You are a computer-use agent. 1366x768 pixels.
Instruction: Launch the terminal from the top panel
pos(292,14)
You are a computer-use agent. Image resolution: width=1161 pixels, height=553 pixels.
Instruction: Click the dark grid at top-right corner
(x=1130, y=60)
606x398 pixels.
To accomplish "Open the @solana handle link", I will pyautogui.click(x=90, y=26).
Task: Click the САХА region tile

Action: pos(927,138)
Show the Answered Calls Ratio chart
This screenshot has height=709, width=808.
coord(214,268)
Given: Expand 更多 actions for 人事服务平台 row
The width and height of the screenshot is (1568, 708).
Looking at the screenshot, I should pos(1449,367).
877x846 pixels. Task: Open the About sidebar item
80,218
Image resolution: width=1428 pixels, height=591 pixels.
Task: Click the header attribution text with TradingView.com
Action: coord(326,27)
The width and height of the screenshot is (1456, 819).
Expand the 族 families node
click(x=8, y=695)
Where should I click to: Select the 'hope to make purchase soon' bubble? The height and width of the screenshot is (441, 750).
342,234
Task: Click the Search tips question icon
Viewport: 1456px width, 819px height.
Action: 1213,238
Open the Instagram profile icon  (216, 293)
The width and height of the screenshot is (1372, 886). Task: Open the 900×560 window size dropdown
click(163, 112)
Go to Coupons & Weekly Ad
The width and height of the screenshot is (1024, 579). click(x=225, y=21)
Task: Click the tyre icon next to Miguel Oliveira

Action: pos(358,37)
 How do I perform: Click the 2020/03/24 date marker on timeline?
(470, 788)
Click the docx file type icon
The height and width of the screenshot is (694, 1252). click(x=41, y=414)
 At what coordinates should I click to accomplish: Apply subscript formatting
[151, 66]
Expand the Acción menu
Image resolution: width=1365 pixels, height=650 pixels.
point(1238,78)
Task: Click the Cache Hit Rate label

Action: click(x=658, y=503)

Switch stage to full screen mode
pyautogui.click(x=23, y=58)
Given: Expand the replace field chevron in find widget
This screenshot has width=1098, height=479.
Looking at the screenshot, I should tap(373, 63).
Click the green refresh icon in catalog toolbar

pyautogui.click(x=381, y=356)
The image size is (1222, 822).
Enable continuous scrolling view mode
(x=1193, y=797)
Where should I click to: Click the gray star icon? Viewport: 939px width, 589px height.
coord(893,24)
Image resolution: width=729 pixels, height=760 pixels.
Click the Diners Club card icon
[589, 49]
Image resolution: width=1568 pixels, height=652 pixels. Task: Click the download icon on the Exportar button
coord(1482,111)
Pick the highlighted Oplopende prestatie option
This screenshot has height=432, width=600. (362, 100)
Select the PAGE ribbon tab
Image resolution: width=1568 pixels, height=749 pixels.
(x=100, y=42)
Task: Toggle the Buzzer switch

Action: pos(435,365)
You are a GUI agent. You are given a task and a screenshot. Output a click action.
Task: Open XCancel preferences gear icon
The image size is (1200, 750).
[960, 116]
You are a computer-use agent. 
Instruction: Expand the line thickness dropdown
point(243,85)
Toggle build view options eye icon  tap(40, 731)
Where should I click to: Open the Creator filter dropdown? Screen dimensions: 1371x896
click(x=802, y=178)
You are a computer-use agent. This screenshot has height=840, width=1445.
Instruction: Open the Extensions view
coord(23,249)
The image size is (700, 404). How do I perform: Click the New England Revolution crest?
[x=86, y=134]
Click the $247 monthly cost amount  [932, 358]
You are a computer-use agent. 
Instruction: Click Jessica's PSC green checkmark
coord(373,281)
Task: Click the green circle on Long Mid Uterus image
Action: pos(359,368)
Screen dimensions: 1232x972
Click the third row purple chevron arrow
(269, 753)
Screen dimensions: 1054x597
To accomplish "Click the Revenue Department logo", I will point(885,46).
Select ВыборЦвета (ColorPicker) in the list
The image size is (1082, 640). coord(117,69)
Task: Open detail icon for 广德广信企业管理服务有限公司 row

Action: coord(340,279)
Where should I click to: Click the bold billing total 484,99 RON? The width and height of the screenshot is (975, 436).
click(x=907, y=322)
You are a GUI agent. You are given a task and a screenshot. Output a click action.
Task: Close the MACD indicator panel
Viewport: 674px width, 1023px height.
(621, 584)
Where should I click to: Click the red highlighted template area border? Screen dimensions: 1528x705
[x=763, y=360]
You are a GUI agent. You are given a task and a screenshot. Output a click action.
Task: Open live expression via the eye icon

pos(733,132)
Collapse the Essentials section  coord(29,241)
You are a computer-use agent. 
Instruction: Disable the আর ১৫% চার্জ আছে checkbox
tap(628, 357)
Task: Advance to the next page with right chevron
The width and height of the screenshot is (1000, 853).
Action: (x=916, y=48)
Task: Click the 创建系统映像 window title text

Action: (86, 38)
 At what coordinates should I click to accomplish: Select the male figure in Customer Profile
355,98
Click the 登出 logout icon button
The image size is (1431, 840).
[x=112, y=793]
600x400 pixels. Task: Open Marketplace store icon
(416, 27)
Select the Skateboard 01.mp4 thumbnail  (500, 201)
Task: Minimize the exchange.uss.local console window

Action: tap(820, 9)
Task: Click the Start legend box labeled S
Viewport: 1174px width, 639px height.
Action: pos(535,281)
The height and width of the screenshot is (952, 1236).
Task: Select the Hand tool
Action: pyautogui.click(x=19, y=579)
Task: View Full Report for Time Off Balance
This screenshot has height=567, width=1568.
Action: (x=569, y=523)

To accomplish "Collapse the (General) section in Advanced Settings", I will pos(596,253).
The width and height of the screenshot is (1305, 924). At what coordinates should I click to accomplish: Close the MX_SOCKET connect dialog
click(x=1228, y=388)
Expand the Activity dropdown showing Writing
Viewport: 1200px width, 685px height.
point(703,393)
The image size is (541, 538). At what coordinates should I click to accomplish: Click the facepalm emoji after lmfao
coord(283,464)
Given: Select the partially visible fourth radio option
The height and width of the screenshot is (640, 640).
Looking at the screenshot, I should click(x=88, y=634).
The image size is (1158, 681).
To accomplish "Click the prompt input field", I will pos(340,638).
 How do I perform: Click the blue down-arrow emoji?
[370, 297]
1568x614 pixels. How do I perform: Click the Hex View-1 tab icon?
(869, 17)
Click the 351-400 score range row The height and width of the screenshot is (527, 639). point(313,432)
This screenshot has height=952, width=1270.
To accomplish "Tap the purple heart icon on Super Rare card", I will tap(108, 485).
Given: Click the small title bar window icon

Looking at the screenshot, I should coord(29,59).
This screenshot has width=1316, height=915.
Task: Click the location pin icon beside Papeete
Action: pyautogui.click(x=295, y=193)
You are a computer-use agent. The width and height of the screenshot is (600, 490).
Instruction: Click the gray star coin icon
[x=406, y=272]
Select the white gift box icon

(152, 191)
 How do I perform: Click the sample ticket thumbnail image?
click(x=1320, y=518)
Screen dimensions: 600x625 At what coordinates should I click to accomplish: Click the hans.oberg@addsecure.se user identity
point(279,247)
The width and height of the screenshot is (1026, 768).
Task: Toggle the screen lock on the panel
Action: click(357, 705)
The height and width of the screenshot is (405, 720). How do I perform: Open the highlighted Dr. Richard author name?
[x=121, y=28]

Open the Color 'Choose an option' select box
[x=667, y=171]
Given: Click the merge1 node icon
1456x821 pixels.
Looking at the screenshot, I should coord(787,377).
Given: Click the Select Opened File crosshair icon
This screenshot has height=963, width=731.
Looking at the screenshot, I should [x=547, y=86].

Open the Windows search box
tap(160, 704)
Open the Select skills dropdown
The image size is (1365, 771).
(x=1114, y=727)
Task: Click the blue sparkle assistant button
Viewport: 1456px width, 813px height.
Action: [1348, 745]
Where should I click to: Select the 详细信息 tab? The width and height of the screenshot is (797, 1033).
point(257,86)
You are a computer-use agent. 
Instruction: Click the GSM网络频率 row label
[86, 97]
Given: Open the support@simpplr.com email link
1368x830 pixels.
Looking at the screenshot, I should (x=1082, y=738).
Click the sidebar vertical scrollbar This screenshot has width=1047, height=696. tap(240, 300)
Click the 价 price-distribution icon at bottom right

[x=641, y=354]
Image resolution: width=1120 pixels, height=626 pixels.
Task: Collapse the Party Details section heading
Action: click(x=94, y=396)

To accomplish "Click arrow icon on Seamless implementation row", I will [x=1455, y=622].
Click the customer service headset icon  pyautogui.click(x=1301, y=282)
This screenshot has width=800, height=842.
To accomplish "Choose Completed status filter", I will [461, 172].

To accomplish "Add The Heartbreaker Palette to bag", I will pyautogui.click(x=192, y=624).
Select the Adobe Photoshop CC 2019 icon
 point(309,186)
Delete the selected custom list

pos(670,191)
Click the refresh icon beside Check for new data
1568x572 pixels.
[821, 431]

------

Instruction. Rewrite the data between the lines holding "Task: Minimize the" and "Action: (x=569, y=523)", inclusive, with "console window" swapped for "terminal window" and nothing else changed.

Solution to this task.
Task: Minimize the exchange.uss.local terminal window

Action: tap(820, 9)
Task: Click the Start legend box labeled S
Viewport: 1174px width, 639px height.
Action: pos(535,281)
The height and width of the screenshot is (952, 1236).
Task: Select the Hand tool
Action: pyautogui.click(x=19, y=579)
Task: View Full Report for Time Off Balance
This screenshot has height=567, width=1568.
Action: (x=569, y=523)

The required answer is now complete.